[Brief] Down to the last word, output the records below, skipping any images.

[Available data]
= = = =

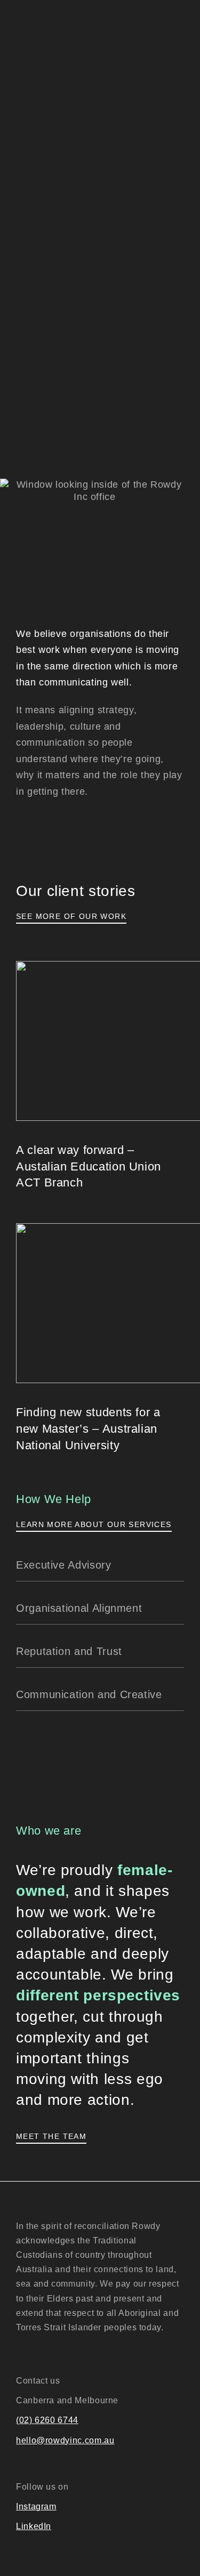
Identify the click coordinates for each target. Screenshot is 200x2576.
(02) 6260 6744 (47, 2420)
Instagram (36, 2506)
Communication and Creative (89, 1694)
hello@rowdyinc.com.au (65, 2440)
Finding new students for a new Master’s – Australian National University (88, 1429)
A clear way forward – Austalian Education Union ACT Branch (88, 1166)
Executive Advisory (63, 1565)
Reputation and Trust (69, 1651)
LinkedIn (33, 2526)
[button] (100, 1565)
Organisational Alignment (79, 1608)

= = = =

[Answer to the exercise]
Identify the click coordinates for each target. Screenshot is 200x2576.
(02) 6260 6744 (47, 2420)
Instagram (36, 2506)
Communication and Creative (89, 1694)
hello@rowdyinc.com.au (65, 2440)
Finding new students for a new Master’s – Australian National University (88, 1429)
A clear way forward – Austalian Education Union ACT Branch (88, 1166)
Executive Advisory (63, 1565)
Reputation and Trust (69, 1651)
LinkedIn (33, 2526)
[button] (100, 1565)
Organisational Alignment (79, 1608)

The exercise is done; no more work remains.